▶ Work task:
Below are the records; copy each line in which "value" occurs.

(Beginning of Input data)

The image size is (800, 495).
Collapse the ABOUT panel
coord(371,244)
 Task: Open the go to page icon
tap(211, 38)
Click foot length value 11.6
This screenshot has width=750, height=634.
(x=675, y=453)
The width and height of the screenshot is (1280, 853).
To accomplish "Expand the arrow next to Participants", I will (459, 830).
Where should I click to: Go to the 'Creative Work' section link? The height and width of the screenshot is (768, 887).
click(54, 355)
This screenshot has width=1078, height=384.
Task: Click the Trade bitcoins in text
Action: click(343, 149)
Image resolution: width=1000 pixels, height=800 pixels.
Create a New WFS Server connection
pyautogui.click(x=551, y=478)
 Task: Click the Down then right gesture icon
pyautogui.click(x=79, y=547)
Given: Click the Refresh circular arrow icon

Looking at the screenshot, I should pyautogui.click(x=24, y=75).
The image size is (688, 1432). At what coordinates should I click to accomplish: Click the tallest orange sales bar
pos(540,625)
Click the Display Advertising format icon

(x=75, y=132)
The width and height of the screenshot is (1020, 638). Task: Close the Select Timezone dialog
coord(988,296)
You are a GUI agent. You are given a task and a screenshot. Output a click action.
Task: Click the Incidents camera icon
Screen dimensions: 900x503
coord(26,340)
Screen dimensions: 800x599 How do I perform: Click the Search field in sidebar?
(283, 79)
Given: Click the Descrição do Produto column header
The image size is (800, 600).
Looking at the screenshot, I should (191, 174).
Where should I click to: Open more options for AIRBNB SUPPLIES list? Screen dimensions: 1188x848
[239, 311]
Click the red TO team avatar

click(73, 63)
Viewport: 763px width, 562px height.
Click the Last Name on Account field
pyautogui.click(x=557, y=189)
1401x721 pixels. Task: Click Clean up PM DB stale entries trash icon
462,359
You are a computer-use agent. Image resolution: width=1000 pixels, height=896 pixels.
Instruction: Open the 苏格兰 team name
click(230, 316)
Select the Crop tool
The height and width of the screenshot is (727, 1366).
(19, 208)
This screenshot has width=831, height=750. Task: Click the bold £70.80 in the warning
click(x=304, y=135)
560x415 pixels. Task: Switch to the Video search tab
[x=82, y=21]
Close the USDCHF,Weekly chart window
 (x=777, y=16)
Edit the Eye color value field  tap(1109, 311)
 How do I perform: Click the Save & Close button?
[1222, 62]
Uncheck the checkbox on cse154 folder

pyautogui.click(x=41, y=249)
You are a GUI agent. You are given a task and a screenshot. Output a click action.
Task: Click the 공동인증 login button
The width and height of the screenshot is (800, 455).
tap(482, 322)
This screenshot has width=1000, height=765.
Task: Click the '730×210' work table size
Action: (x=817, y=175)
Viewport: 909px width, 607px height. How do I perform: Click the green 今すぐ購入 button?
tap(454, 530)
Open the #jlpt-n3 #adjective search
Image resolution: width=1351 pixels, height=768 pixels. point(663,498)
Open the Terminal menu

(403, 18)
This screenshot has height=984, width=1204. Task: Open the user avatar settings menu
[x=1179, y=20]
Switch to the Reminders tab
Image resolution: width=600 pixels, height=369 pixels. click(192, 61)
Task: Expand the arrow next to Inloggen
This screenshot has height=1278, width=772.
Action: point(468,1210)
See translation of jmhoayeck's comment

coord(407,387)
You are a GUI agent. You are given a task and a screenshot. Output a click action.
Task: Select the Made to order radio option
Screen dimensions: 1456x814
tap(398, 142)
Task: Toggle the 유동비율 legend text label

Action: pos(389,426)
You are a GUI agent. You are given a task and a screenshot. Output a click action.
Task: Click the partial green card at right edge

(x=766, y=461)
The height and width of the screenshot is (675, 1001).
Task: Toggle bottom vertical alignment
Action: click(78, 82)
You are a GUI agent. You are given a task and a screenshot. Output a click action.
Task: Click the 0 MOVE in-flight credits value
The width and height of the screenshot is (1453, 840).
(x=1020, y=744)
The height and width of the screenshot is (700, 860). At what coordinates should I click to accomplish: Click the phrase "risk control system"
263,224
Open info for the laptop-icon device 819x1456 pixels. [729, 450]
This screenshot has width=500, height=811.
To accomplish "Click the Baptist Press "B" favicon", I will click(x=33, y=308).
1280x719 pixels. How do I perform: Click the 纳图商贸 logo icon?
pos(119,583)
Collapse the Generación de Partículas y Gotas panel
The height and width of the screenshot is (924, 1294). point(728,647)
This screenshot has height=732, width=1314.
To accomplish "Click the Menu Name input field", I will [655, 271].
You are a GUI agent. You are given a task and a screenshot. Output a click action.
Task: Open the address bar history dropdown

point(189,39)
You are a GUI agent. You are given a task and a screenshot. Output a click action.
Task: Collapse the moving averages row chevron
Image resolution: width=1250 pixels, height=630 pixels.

(End of Input data)

▶ Result of the exercise:
Click foot length value 11.6
Edit the Eye color value field  tap(1109, 311)
Task: Click the 0 MOVE in-flight credits value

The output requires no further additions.